Start of MATERIALS PROVIDED

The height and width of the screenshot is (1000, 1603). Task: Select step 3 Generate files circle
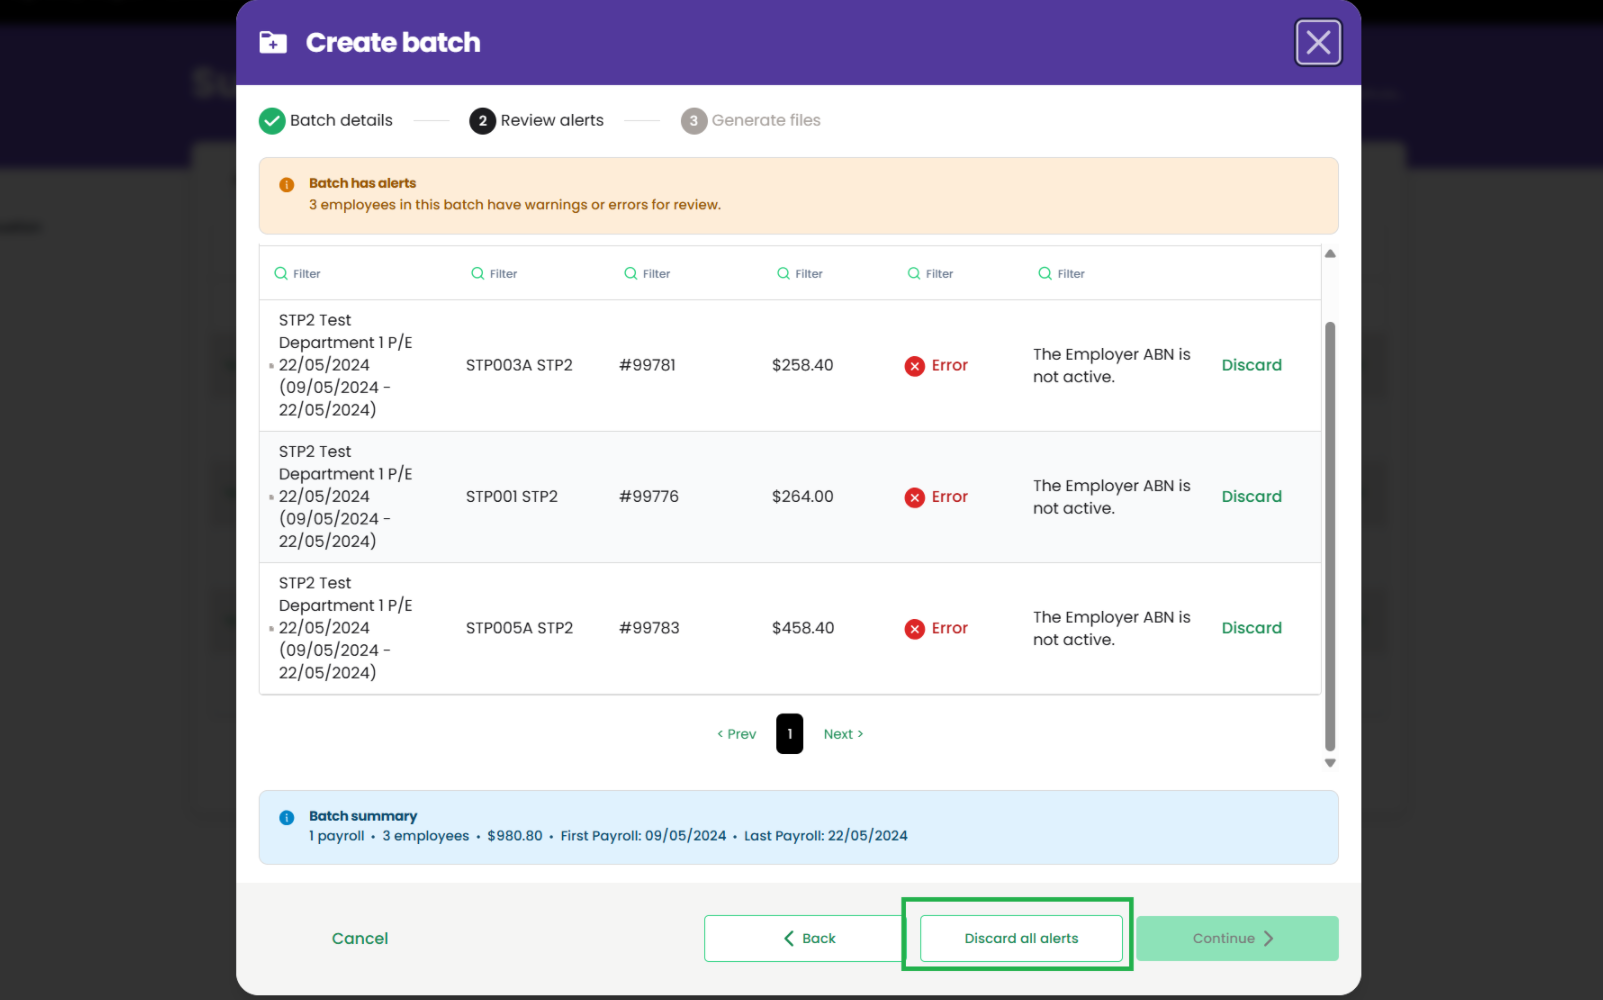click(x=694, y=121)
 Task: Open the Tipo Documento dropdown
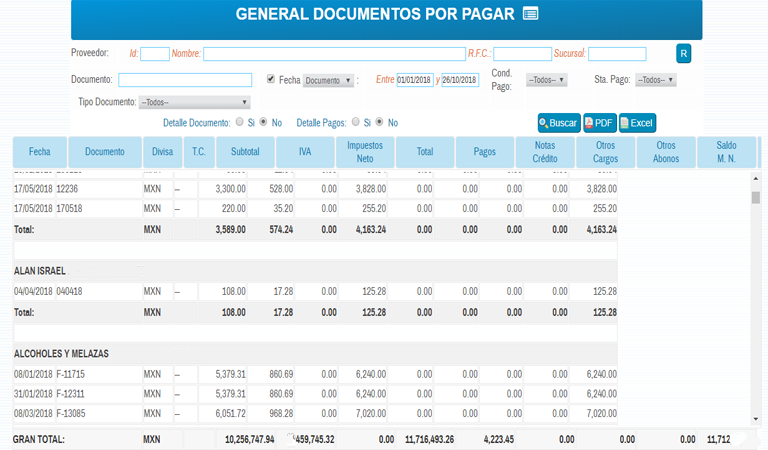pyautogui.click(x=194, y=102)
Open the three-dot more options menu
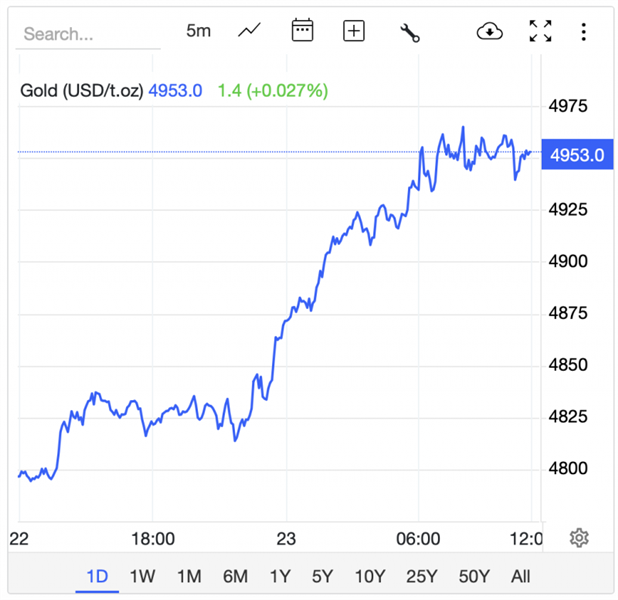618x600 pixels. (584, 31)
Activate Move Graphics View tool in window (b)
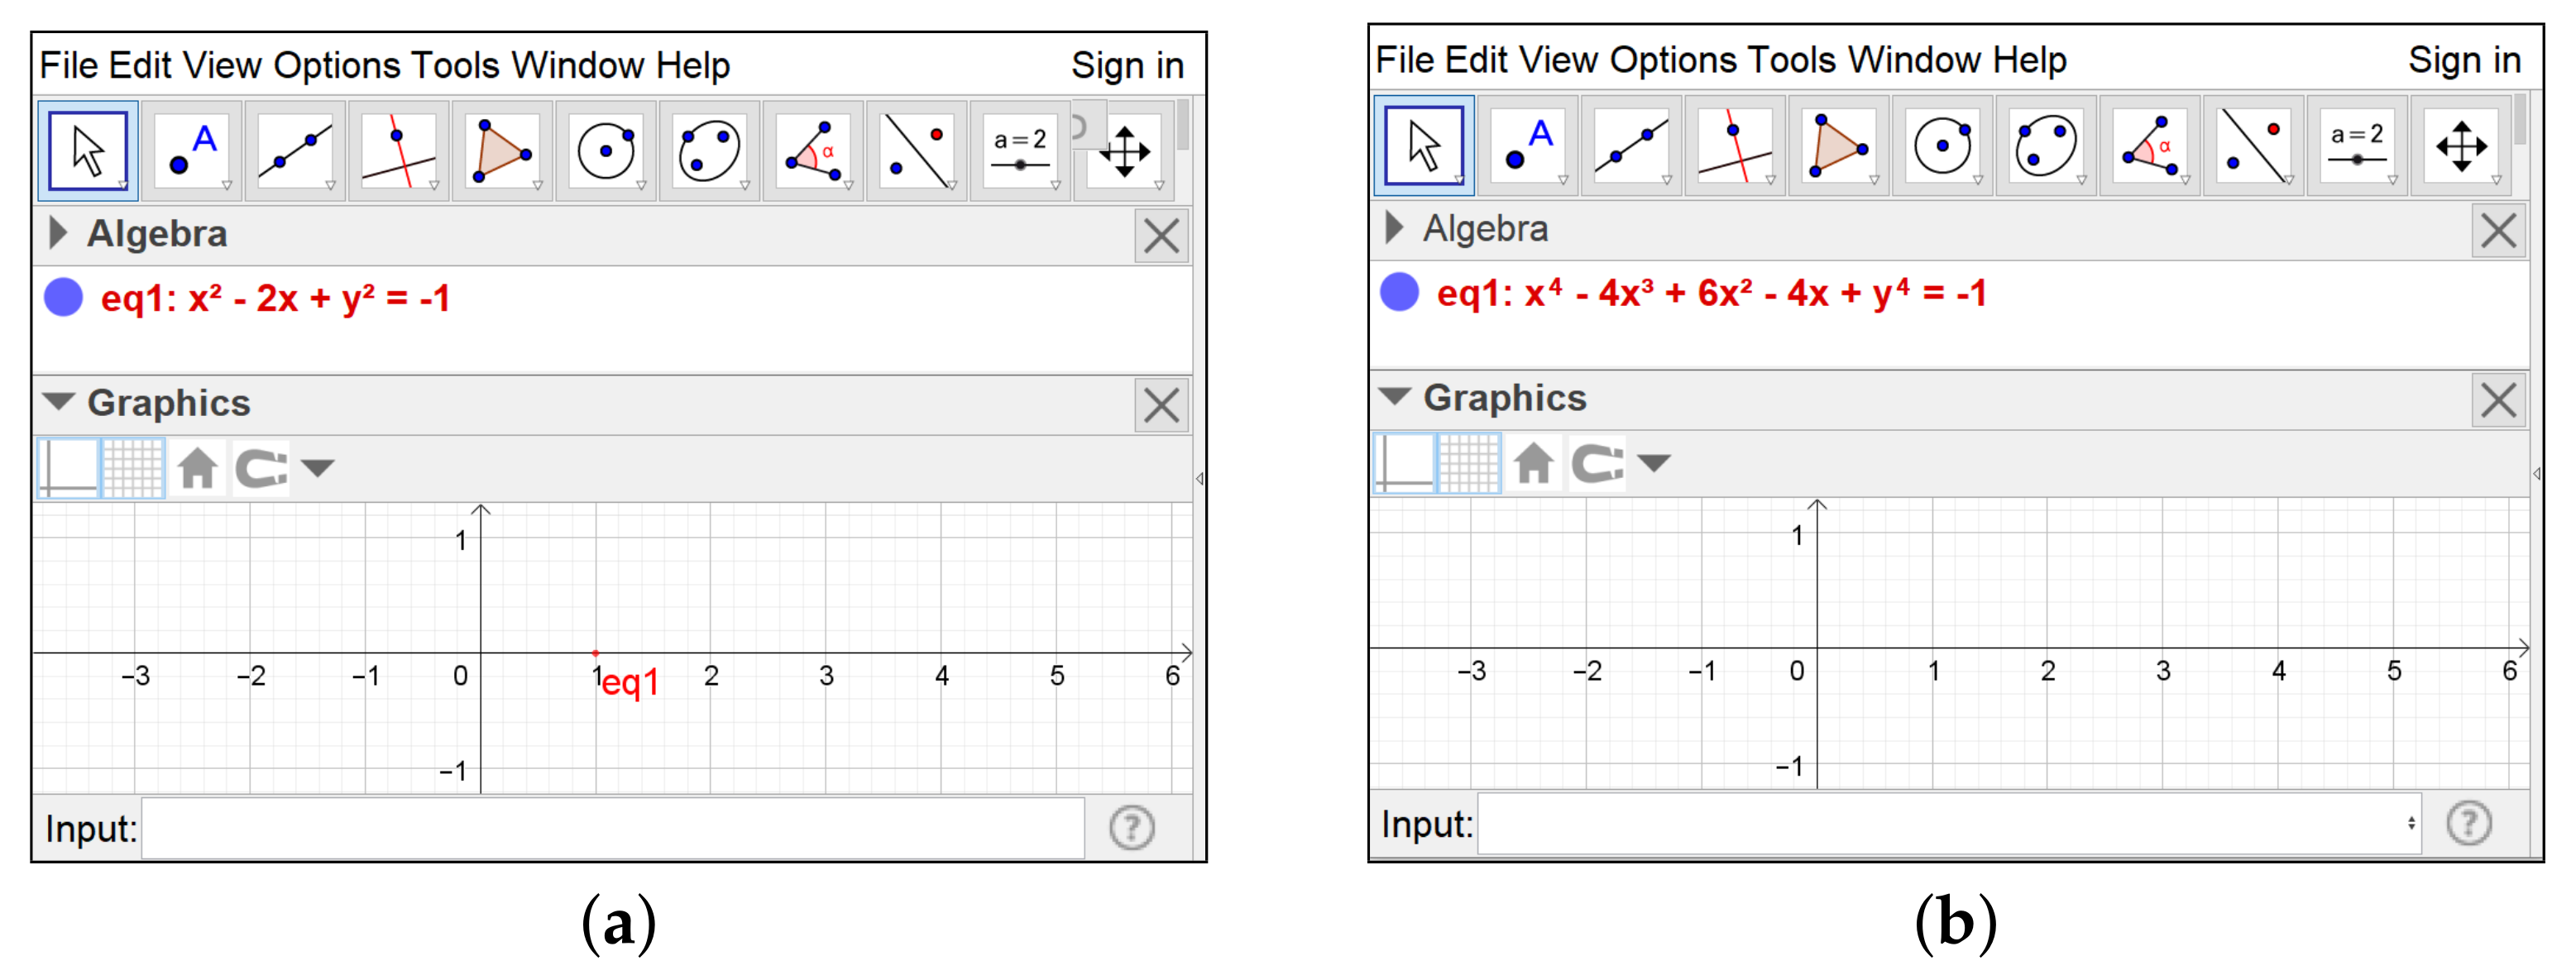Screen dimensions: 2576x975 click(x=2461, y=147)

End of MATERIALS PROVIDED

Return the listing above in full and unaltered. Keep the pictures out.

» **TASK ANSWER**
The height and width of the screenshot is (1000, 1603). Task: Select step 3 Generate files circle
click(x=694, y=121)
 Task: Open the Tipo Documento dropdown
pyautogui.click(x=194, y=102)
Open the three-dot more options menu
618x600 pixels. (584, 31)
Activate Move Graphics View tool in window (b)
Screen dimensions: 2576x975 click(x=2461, y=147)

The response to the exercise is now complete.